I am frequently contacted by clients who have important questions about their markets, such as the proportion of patients who may have this or that comorbidity or the number of patients taking their product for a specific purpose or indication. The most common place they want to turn for such information is payers, which to me is a clear indication that they don’t really understand what payers do—or can do. While it is true that payers cover the use of most drugs and do work to try to manage that use, outside of a very few special cases the payers tend to know considerably less about your markets than you do—and most are certainly much less interested than you are in such details.

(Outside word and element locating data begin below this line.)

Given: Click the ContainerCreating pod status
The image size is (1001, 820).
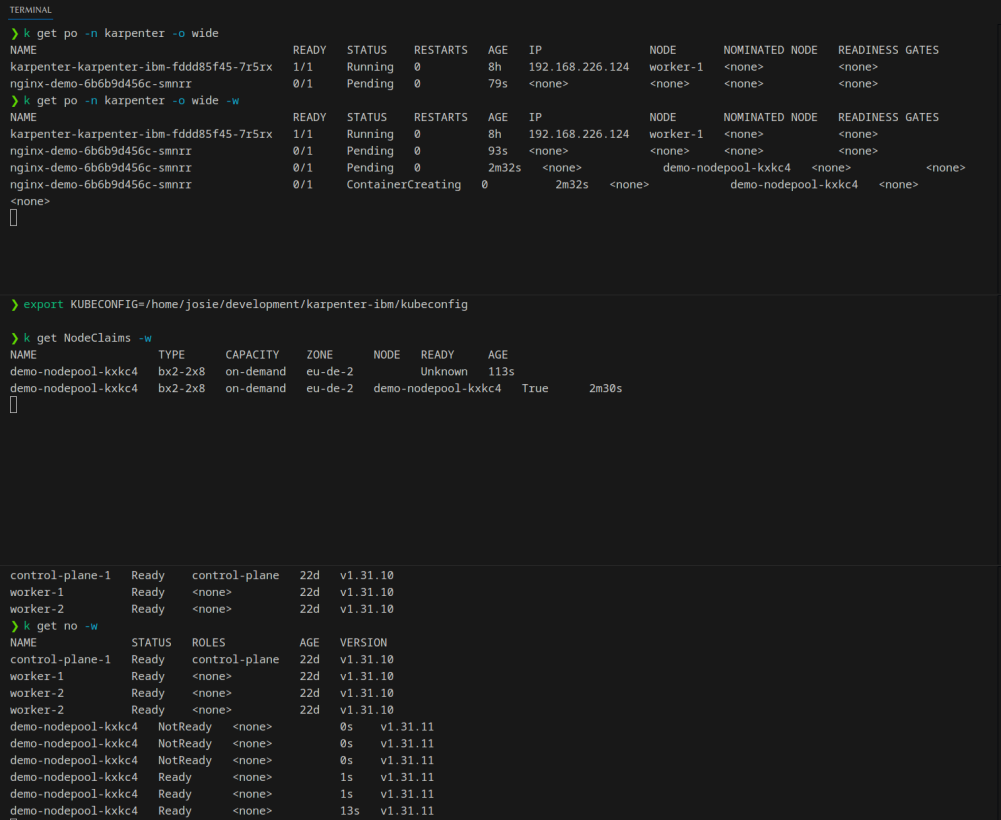Looking at the screenshot, I should tap(403, 185).
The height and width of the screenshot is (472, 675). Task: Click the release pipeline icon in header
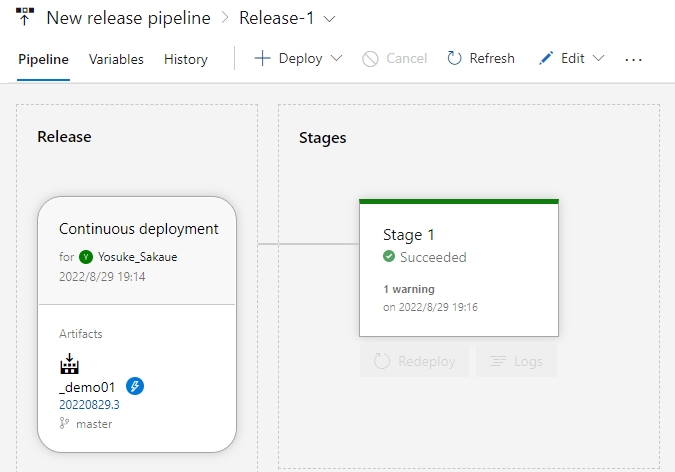pos(25,18)
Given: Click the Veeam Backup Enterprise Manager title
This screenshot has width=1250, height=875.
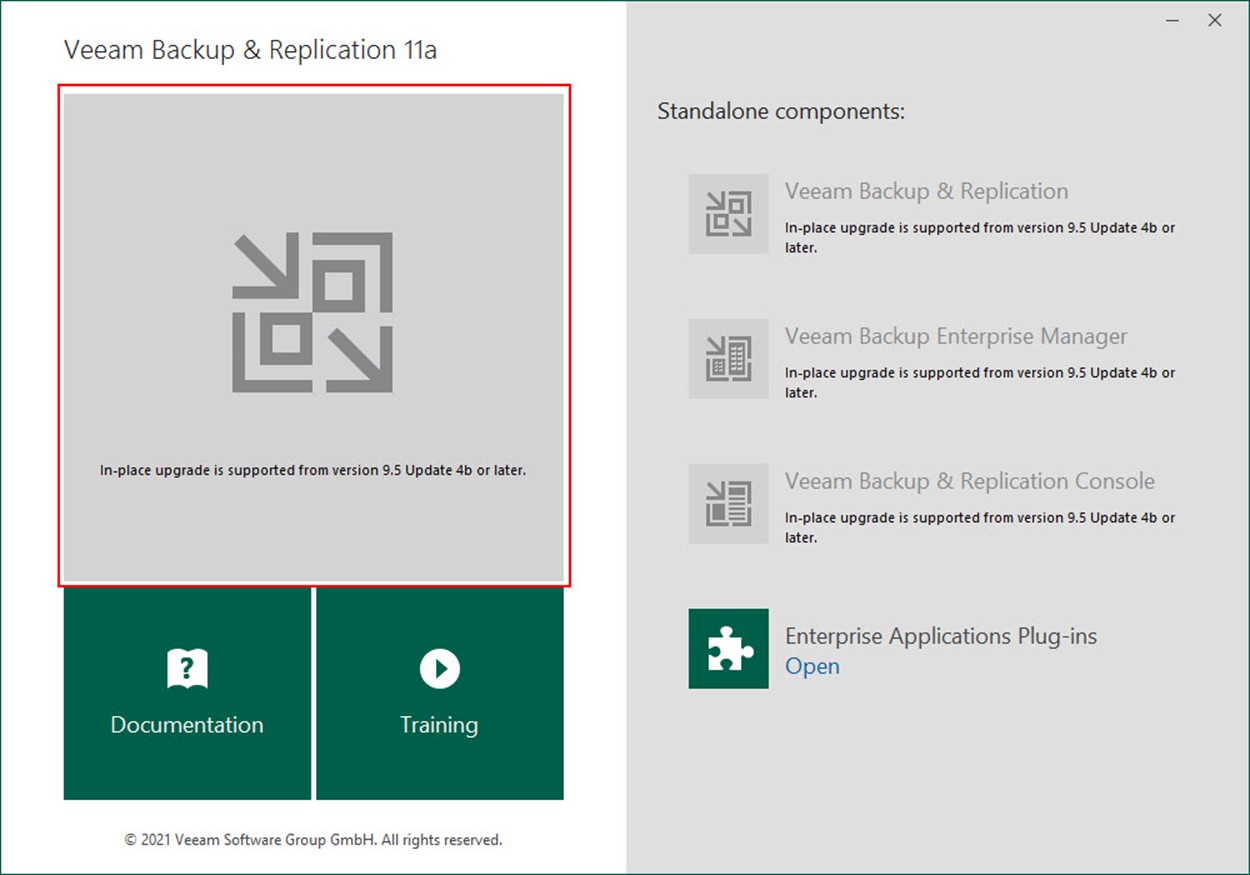Looking at the screenshot, I should click(x=955, y=337).
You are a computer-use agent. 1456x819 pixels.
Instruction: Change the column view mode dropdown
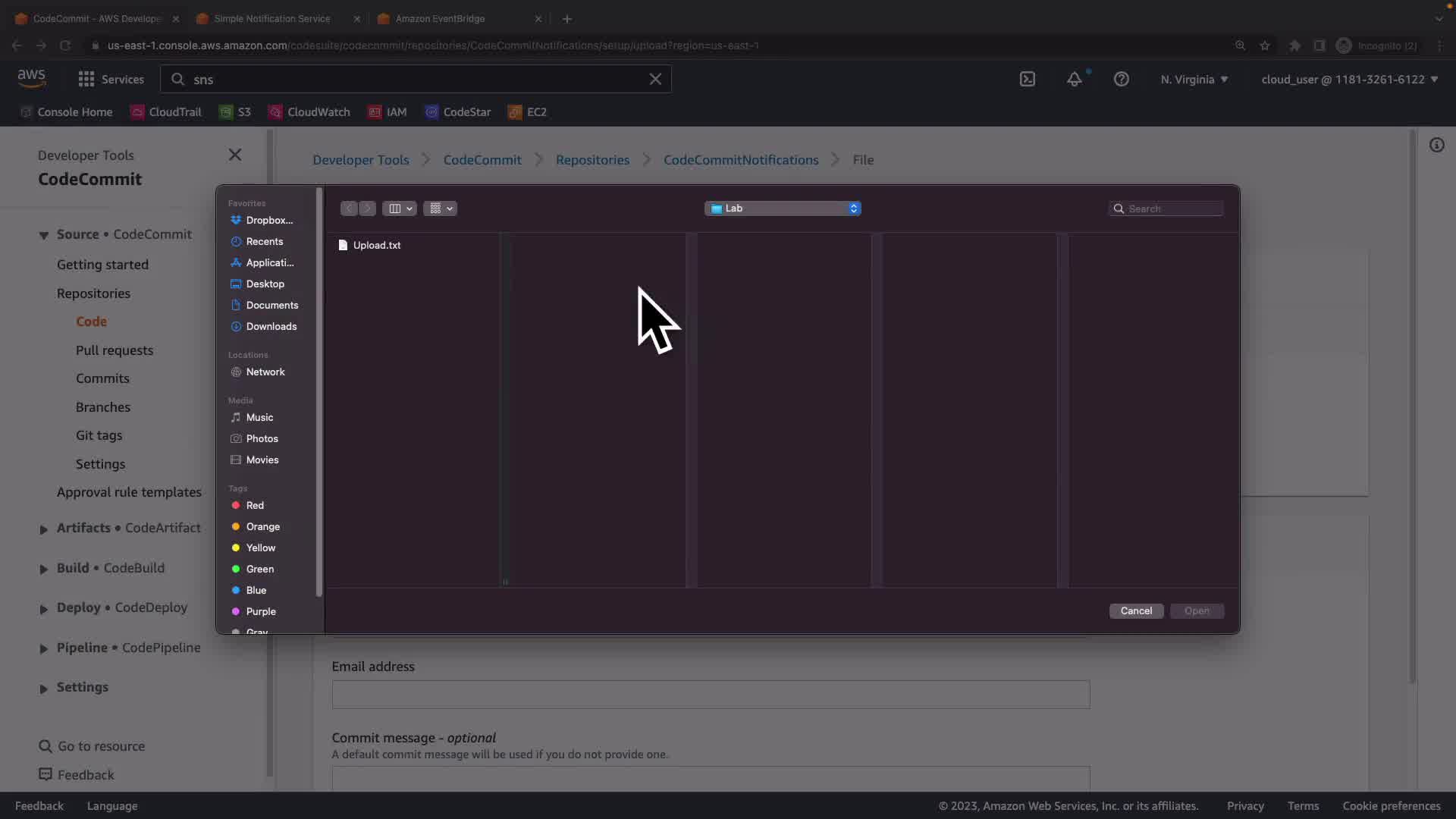400,208
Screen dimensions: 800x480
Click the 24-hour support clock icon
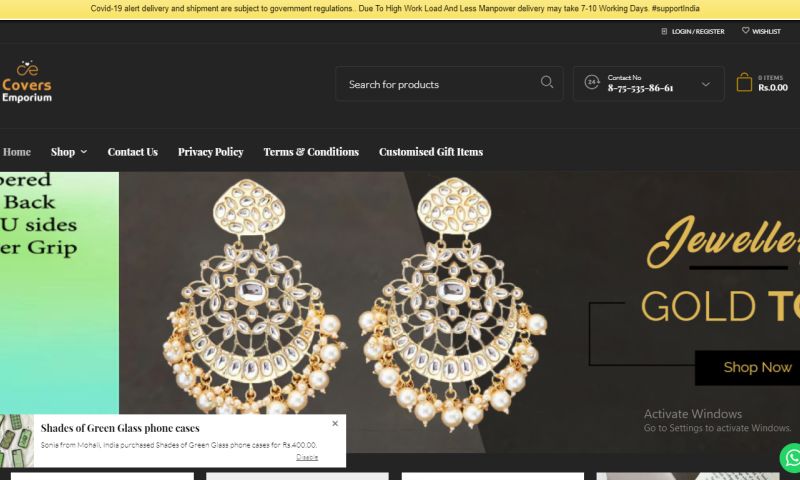click(592, 83)
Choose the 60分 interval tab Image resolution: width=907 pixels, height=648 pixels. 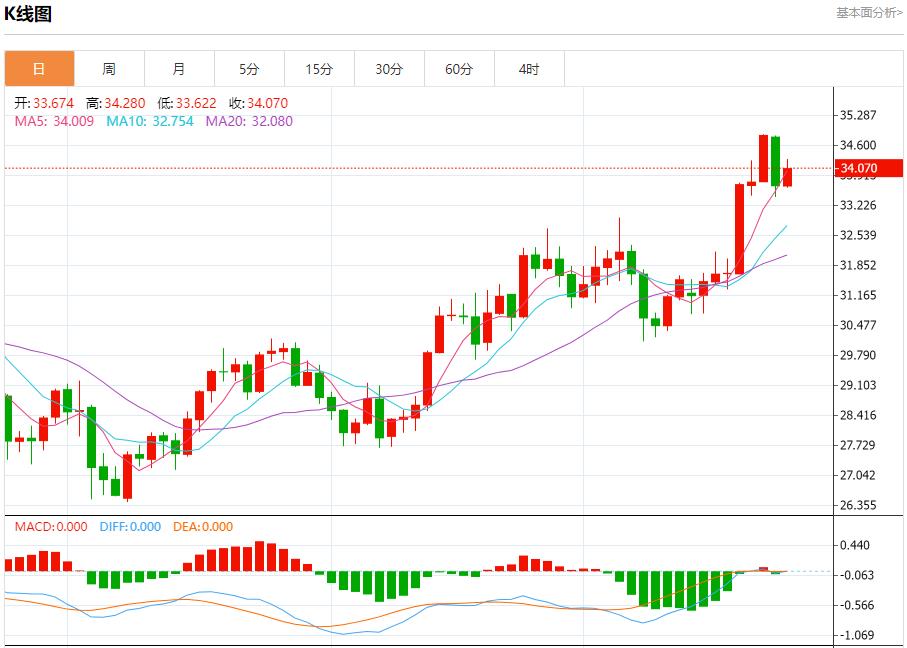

As I have said many times, none of us have ugly babies—in that we all believe our products to be the best and the most important medicine in the pharmacopeia—but the truth is that payers only focus on a few areas of high use or high concern, leaving the market to take care of itself for the most part. Products are covered according to the policies the payer has in place; brands up to a certain price are placed on one tier and those over that price on another, so long as the therapeutic area is one that is covered. After the initial coverage decision is made there will be periodic “reviews,” but these are generally far from comprehensive and unless something major has happened in the market (such as the leader going generic or new safety concerns emerging) most reviews result in no changes in status.

I have seen dozens of studies of payers performed for companies seeking to get information that payers are simply incapable of providing with any accuracy. Now, for certain, if you pay pharmacy directors honoraria and ask them questions they will provide answers, and do so in good faith. But if you want an accurate answer, as opposed to just an answer, you may want to reconsider going to payers as your source. Payers, in most cases, defer to a physician’s discretion and professional judgment—remember, payers are not licensed to practice medicine. Because of this, the degree of control many wish to ascribe to payers just isn’t there, and neither is the level of information that many seem to think payers have at hand.

Connecting Diagnosis to Prescription

Most payers cannot connect a diagnosis to a prescription, so they are generally in the dark as to the “indication” for which the product is prescribed. They have tools, such as a “soft edit” (in which they can use the electronic file to determine if the patient has received prescriptions for similar drugs in the recent past) to assure that a patient has either tried and failed on a generic or that they are most likely to actually have the disease for which the drug is intended.

They can limit prescribing to specific specialties to garner some level of assurance of the appropriateness of the prescription, but beyond that most payers can’t tell you much about how the drugs are used in their system—only that they are used. They can prior authorize a drug to be sure it is used appropriately, but this can be very costly and time consuming so it is generally reserved only for very costly drugs. But even in those cases, they generally just take the physician’s word for it that the prescription is appropriate.

I was recently asked by a client to do a study of payers to determine what percent of the patients taking a certain drug were being treated for a “pre-disease” to prevent progression to a fully diagnosed case of the disease. Because the prescription database is seldom tied to the patient’s health record (outside of a staff model HMO) very few payers could even validate that the drug is actually being prescribed for patients who have the disease, much less know the number or percent receiving the drug who “almost” have it. There is simply no way for them to know this.

Multiple Drug Indications

Similarly, we are sometimes asked to poll payers to understand what percent of a drug’s prescriptions are for one indication versus another. Again, they do not know this (which makes the management of drugs with multiple but dissimilar indications a real challenge). Physicians, on the other hand—remember them, they are the ones who actually prescribe drugs for real people—can answer such questions. Asking a payer what percent of prescriptions for a drug are used for this or that indication is rather like asking Amazon.com to tell you what percent of the thermos bottles they sell are used for cold drinks as opposed to hot drinks. They can’t know it, but the people who use thermoses can!

If you wish to understand how a payer may reimburse your product and under what conditions, payers can be asked—although those familiar with the machinations of payers should be able to tell you the most likely coverage for your product without conducting research.

Specific Uses of Drugs

There are certain things for which payers are the best source for information, but they do not include issues at the patient level or relating to specific uses of your drug. Payers are managing massive budgets with thousands of different drugs, and usually under multiple plans with different terms and conditions for coverage of the drugs. They focus on a few key areas where they get the highest return for their efforts, and tend to set reimbursement and coverage decisions formulaically—generics at this level, brands at that level, specialty drugs at still another level.

Most payers do not micromanage because they don’t have the time or resources to do it and the return on their effort would be so low that it would be inefficient to try. Instead they focus on the big line items and the things that they can or must manage. They can’t spend time managing what some call “budget dust.”